What is required: Rewrite the records below with every "Where should I click to" changed to "Which spot do I click to", and leave all other text as it is.

Data to process:
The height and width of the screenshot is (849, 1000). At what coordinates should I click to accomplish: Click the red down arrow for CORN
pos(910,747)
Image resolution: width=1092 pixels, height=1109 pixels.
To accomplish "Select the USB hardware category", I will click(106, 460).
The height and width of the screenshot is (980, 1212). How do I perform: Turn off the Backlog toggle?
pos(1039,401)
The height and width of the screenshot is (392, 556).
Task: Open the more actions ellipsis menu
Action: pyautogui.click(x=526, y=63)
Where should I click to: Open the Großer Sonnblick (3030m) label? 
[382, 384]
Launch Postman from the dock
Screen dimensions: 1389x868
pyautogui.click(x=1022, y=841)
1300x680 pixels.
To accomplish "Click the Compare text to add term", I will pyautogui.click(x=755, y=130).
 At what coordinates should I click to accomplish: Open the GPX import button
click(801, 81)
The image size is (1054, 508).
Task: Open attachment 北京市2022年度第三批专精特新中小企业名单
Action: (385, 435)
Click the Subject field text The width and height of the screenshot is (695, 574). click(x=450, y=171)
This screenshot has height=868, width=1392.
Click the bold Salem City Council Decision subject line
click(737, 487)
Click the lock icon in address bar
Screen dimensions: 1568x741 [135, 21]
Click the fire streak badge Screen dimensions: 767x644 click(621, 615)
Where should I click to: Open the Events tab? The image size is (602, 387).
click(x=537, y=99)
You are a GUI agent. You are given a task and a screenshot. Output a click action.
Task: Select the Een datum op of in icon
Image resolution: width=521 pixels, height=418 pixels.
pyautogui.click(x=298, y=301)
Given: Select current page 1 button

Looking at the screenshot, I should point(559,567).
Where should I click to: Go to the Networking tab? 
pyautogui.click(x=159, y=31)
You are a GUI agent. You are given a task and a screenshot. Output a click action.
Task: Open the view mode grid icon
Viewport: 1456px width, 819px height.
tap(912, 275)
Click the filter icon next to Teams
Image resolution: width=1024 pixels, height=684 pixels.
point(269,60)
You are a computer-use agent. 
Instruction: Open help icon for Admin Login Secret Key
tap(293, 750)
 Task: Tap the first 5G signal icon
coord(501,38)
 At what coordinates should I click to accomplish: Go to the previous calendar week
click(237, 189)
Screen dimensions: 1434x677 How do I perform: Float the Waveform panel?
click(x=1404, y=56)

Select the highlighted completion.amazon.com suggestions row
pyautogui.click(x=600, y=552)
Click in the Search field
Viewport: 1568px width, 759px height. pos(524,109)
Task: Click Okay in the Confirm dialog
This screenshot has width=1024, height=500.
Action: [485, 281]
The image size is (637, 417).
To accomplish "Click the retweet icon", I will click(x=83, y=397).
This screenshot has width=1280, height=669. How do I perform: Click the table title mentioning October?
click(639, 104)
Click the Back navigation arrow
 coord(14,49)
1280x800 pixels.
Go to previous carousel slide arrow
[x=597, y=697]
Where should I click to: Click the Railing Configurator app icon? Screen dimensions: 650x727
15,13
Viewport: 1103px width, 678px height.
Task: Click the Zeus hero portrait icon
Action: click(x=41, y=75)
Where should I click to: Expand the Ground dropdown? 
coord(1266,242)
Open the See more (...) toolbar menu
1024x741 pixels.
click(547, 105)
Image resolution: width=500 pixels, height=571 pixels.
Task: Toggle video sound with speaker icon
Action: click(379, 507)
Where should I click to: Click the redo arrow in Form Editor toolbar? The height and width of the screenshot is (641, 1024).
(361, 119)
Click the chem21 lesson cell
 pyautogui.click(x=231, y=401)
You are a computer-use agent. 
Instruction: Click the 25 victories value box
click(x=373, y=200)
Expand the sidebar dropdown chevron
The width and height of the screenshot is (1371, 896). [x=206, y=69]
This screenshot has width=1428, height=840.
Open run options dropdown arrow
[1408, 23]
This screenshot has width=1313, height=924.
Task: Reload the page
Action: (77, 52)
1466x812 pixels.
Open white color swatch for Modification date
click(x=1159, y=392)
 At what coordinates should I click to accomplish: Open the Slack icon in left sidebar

Solution below:
The height and width of the screenshot is (849, 1000). At what coordinates should I click to accomplish: Click the red down arrow for CORN
pos(910,747)
Image resolution: width=1092 pixels, height=1109 pixels.
To accomplish "Select the USB hardware category", I will click(106, 460).
The height and width of the screenshot is (980, 1212). How do I perform: Turn off the Backlog toggle?
pos(1039,401)
The height and width of the screenshot is (392, 556).
Task: Open the more actions ellipsis menu
Action: pyautogui.click(x=526, y=63)
Which spot do I click to: Open the Großer Sonnblick (3030m) label? 
[382, 384]
Launch Postman from the dock
Screen dimensions: 1389x868
pyautogui.click(x=1022, y=841)
1300x680 pixels.
To accomplish "Click the Compare text to add term", I will pyautogui.click(x=755, y=130).
 At what coordinates should I click to accomplish: Open the GPX import button
click(801, 81)
The image size is (1054, 508).
Task: Open attachment 北京市2022年度第三批专精特新中小企业名单
Action: (385, 435)
Click the Subject field text The width and height of the screenshot is (695, 574). click(x=450, y=171)
This screenshot has height=868, width=1392.
Click the bold Salem City Council Decision subject line
click(737, 487)
Click the lock icon in address bar
Screen dimensions: 1568x741 [135, 21]
Click the fire streak badge Screen dimensions: 767x644 click(621, 615)
Which spot do I click to: Open the Events tab? The image size is (602, 387).
click(x=537, y=99)
You are a GUI agent. You are given a task and a screenshot. Output a click action.
Task: Select the Een datum op of in icon
Image resolution: width=521 pixels, height=418 pixels.
pyautogui.click(x=298, y=301)
Given: Select current page 1 button

Looking at the screenshot, I should point(559,567).
Which spot do I click to: Go to the Networking tab? 
pyautogui.click(x=159, y=31)
You are a GUI agent. You are given a task and a screenshot. Output a click action.
Task: Open the view mode grid icon
Viewport: 1456px width, 819px height.
tap(912, 275)
Click the filter icon next to Teams
Image resolution: width=1024 pixels, height=684 pixels.
point(269,60)
You are a computer-use agent. 
Instruction: Open help icon for Admin Login Secret Key
tap(293, 750)
 Task: Tap the first 5G signal icon
coord(501,38)
 At what coordinates should I click to accomplish: Go to the previous calendar week
click(237, 189)
Screen dimensions: 1434x677 How do I perform: Float the Waveform panel?
click(x=1404, y=56)

Select the highlighted completion.amazon.com suggestions row
pyautogui.click(x=600, y=552)
Click in the Search field
Viewport: 1568px width, 759px height. pos(524,109)
Task: Click Okay in the Confirm dialog
This screenshot has width=1024, height=500.
Action: [485, 281]
The image size is (637, 417).
To accomplish "Click the retweet icon", I will click(x=83, y=397).
This screenshot has width=1280, height=669. How do I perform: Click the table title mentioning October?
click(639, 104)
Click the Back navigation arrow
 coord(14,49)
1280x800 pixels.
Go to previous carousel slide arrow
[x=597, y=697]
Which spot do I click to: Click the Railing Configurator app icon? Screen dimensions: 650x727
15,13
Viewport: 1103px width, 678px height.
Task: Click the Zeus hero portrait icon
Action: click(x=41, y=75)
Which spot do I click to: Expand the Ground dropdown? 
coord(1266,242)
Open the See more (...) toolbar menu
1024x741 pixels.
click(547, 105)
Image resolution: width=500 pixels, height=571 pixels.
Task: Toggle video sound with speaker icon
Action: click(379, 507)
Which spot do I click to: Click the redo arrow in Form Editor toolbar? The height and width of the screenshot is (641, 1024).
(361, 119)
Click the chem21 lesson cell
 pyautogui.click(x=231, y=401)
You are a computer-use agent. 
Instruction: Click the 25 victories value box
click(x=373, y=200)
Expand the sidebar dropdown chevron
The width and height of the screenshot is (1371, 896). [x=206, y=69]
This screenshot has width=1428, height=840.
Open run options dropdown arrow
[1408, 23]
This screenshot has width=1313, height=924.
Task: Reload the page
Action: (77, 52)
1466x812 pixels.
Open white color swatch for Modification date
click(x=1159, y=392)
 At what coordinates should I click to accomplish: Open the Slack icon in left sidebar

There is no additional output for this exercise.